[Stored items]
|---|
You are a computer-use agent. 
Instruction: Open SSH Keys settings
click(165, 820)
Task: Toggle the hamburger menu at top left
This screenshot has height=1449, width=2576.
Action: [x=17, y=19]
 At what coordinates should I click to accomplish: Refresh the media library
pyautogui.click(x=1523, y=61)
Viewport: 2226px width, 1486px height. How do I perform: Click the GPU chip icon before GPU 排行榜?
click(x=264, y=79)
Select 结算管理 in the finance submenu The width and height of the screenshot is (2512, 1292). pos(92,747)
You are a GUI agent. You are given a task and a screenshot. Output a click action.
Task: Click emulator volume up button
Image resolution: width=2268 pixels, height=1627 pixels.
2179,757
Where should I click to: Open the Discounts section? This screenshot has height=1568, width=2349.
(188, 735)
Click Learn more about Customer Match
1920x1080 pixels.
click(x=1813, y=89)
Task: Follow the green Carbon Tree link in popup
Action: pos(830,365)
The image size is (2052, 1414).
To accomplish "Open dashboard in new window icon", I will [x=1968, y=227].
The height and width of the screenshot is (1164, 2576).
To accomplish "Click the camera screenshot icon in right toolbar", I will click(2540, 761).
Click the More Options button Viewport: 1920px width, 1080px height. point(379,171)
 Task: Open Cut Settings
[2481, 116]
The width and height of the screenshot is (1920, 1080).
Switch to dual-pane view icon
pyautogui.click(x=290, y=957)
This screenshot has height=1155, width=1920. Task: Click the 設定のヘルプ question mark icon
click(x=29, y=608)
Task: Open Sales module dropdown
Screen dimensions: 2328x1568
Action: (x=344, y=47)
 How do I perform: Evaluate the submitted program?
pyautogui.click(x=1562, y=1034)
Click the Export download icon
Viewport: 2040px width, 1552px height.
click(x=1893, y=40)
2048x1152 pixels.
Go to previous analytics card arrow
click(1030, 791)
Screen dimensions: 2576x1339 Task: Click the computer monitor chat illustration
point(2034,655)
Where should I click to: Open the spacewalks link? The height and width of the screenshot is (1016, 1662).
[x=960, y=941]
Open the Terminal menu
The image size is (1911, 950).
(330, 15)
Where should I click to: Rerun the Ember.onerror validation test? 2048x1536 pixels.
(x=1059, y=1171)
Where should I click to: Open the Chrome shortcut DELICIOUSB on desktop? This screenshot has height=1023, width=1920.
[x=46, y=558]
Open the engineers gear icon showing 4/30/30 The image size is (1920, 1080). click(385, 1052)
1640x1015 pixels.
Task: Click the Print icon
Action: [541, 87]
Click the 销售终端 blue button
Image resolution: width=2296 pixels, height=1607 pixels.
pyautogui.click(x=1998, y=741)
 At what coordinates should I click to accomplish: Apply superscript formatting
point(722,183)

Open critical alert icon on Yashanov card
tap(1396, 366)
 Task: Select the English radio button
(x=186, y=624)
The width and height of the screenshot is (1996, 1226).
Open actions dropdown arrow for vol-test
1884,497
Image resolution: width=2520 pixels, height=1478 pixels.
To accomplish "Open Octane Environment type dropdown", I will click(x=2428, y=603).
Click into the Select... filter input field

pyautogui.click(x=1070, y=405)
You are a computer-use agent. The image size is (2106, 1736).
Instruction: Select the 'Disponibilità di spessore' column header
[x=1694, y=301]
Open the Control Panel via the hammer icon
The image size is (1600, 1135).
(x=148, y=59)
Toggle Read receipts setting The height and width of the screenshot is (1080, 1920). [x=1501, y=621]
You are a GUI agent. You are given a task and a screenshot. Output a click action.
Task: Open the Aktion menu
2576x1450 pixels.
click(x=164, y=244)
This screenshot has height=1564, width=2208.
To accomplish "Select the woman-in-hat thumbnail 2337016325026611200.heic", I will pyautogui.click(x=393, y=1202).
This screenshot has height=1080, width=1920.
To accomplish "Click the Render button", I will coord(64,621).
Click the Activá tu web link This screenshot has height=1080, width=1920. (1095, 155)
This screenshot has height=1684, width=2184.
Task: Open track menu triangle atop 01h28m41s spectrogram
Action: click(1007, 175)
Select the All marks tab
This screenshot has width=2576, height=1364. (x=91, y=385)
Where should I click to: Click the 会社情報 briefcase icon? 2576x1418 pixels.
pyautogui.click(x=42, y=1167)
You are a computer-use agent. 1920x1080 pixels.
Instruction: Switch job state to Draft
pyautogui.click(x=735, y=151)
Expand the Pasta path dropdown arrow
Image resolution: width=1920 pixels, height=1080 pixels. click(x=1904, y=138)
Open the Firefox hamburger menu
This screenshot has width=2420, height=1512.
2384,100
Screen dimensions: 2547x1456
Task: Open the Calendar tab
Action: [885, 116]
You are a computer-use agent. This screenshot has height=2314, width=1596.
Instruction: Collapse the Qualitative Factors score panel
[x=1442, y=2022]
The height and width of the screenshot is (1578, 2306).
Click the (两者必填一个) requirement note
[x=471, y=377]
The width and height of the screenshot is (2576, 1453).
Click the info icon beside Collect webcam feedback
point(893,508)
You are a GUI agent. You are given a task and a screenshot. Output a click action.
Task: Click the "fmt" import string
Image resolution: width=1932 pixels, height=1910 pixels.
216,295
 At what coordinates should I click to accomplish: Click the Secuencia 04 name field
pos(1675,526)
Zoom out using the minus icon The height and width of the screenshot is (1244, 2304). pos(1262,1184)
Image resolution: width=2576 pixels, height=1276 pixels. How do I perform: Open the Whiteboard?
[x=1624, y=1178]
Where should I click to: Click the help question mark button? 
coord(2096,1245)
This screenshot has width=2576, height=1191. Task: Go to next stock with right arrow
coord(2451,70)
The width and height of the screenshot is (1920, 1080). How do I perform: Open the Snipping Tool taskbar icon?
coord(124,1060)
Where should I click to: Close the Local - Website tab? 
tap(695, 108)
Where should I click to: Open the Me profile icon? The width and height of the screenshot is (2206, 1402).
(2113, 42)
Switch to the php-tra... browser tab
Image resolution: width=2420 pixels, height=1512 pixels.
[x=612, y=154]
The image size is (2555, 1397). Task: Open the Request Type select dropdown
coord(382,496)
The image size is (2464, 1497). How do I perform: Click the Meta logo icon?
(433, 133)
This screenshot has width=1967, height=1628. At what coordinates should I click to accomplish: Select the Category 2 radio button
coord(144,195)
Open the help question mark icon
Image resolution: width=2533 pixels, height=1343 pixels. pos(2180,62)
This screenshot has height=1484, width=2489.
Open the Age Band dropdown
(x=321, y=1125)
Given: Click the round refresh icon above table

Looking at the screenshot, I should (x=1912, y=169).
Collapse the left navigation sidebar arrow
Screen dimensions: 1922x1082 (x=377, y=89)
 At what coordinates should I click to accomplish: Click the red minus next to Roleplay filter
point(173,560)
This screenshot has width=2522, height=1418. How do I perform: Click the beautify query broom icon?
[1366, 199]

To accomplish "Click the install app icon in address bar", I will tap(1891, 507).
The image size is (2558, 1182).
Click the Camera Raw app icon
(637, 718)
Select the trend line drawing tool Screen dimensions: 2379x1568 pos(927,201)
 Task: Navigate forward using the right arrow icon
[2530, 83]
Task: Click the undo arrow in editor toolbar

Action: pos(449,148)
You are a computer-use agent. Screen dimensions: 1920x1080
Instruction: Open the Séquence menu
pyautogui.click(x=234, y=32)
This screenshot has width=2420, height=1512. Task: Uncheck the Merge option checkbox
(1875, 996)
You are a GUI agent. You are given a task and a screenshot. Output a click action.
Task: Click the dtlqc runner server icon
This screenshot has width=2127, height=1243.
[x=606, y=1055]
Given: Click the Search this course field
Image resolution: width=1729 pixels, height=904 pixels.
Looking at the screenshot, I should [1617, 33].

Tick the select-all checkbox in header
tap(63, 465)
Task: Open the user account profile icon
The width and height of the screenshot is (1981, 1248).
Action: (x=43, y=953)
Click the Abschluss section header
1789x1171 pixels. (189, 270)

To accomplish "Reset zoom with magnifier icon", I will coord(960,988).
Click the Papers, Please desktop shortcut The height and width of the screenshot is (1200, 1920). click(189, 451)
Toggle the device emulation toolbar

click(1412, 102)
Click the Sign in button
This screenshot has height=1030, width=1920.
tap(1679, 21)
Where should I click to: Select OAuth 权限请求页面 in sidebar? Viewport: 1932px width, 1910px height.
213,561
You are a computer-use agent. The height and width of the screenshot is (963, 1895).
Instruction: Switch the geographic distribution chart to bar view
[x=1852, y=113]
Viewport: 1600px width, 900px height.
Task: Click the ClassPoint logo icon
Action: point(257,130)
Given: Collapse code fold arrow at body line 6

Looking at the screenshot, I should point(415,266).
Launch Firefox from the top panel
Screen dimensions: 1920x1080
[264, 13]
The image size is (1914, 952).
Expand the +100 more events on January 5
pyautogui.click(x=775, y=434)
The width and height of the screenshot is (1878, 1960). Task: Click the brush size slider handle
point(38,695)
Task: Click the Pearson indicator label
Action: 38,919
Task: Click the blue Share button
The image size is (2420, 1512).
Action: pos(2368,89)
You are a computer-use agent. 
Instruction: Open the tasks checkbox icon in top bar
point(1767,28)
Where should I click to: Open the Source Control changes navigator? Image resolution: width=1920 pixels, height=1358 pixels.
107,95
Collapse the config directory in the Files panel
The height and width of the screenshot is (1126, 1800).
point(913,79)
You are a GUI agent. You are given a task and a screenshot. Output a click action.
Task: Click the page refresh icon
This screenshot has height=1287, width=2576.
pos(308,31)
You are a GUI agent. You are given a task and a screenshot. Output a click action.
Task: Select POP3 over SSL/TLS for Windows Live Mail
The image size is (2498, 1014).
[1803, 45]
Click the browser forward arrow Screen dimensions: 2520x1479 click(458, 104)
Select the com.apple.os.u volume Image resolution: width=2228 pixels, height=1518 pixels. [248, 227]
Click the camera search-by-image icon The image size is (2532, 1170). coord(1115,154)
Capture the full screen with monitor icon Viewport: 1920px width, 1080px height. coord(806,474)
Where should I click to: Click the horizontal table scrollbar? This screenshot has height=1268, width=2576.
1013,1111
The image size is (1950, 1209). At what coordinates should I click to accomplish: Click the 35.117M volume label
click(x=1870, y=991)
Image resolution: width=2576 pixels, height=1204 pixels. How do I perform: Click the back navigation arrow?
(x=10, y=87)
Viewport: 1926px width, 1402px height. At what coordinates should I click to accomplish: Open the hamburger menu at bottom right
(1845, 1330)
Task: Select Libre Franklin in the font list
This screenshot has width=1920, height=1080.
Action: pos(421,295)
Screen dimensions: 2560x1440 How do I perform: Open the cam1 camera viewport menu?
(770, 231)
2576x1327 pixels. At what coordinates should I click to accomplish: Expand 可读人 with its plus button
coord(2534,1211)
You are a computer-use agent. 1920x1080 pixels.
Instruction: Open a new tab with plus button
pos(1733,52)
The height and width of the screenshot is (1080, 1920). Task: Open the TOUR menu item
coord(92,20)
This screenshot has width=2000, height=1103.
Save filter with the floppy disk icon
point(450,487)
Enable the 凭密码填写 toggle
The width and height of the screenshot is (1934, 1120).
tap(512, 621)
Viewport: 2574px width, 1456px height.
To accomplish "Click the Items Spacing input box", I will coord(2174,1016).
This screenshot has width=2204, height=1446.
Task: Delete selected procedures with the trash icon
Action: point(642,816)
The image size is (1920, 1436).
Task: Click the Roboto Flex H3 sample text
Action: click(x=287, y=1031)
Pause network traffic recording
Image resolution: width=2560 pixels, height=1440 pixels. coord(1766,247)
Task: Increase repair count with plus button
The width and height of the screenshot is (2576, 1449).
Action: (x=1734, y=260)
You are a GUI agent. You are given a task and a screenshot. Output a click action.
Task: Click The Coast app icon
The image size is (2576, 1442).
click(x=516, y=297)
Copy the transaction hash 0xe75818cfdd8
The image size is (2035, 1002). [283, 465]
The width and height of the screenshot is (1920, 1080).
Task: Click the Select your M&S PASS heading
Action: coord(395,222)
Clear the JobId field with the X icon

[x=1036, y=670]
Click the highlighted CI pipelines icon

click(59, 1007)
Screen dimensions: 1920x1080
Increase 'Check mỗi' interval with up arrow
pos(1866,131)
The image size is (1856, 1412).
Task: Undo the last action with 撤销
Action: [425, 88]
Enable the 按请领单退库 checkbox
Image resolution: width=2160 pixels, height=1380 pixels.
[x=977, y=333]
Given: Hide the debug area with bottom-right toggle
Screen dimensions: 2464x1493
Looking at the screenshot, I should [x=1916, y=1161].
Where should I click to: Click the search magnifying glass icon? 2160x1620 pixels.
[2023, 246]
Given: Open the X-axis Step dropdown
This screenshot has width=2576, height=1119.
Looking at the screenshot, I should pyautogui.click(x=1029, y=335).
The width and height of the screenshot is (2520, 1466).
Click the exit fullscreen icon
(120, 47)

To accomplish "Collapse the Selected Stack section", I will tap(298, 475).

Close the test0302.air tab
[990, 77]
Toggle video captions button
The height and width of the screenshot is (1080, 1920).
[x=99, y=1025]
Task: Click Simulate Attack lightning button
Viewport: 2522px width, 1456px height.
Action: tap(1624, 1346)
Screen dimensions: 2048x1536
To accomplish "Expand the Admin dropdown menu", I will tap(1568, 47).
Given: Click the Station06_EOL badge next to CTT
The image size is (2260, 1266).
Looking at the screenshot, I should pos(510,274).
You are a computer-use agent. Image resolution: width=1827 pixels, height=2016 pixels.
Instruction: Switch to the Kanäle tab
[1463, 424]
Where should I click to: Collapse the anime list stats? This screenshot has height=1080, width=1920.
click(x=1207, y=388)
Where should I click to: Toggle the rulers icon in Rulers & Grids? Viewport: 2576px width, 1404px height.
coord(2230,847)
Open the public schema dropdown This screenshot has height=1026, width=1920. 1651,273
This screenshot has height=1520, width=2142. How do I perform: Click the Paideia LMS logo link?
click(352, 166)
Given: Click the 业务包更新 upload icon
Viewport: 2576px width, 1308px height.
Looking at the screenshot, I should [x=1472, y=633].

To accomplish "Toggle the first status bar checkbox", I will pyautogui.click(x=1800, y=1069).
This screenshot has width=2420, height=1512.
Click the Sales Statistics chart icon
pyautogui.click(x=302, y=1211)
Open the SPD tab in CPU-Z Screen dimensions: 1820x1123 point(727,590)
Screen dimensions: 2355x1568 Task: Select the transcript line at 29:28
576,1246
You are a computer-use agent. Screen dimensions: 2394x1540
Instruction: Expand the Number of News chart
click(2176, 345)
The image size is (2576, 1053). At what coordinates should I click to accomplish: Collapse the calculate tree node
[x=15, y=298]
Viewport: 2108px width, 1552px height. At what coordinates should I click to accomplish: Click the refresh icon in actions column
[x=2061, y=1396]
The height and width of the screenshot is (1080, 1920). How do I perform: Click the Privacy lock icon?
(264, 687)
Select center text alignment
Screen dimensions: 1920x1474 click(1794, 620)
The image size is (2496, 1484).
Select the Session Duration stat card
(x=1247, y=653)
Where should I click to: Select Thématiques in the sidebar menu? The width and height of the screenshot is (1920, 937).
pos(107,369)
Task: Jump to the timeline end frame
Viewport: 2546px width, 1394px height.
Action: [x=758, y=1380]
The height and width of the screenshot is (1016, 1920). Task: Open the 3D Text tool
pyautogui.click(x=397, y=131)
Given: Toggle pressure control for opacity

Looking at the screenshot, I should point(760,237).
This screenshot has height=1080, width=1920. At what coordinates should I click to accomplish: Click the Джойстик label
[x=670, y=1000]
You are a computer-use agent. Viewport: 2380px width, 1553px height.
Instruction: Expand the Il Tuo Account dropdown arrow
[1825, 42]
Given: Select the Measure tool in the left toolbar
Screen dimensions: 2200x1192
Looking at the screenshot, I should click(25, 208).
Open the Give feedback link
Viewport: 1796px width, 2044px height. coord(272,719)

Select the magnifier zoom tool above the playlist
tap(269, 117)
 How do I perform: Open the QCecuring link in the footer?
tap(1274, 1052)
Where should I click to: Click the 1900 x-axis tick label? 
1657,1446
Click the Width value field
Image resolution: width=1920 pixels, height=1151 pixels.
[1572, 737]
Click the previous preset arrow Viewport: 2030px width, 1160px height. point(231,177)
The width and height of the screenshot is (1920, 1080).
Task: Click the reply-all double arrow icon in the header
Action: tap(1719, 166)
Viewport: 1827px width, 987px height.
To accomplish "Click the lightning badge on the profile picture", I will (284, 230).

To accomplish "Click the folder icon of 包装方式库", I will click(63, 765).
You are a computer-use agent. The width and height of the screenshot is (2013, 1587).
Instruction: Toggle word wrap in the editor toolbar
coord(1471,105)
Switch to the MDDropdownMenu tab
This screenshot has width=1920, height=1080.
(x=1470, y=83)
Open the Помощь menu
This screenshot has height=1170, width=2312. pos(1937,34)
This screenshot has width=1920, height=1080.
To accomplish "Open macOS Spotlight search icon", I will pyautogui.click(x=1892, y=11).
|---|
Given the data above, transcribe exactly the lines from the one containing "The image size is (1950, 1209)." down to the one containing "This screenshot has width=2000, height=1103.", and no others.

TASK OUTPUT |
The image size is (1950, 1209). At what coordinates should I click to accomplish: Click the 35.117M volume label
click(x=1870, y=991)
Image resolution: width=2576 pixels, height=1204 pixels. How do I perform: Click the back navigation arrow?
(x=10, y=87)
Viewport: 1926px width, 1402px height. At what coordinates should I click to accomplish: Open the hamburger menu at bottom right
(1845, 1330)
Task: Select Libre Franklin in the font list
This screenshot has width=1920, height=1080.
Action: pos(421,295)
Screen dimensions: 2560x1440 How do I perform: Open the cam1 camera viewport menu?
(770, 231)
2576x1327 pixels. At what coordinates should I click to accomplish: Expand 可读人 with its plus button
coord(2534,1211)
You are a computer-use agent. 1920x1080 pixels.
Instruction: Open a new tab with plus button
pos(1733,52)
The height and width of the screenshot is (1080, 1920). Task: Open the TOUR menu item
coord(92,20)
This screenshot has width=2000, height=1103.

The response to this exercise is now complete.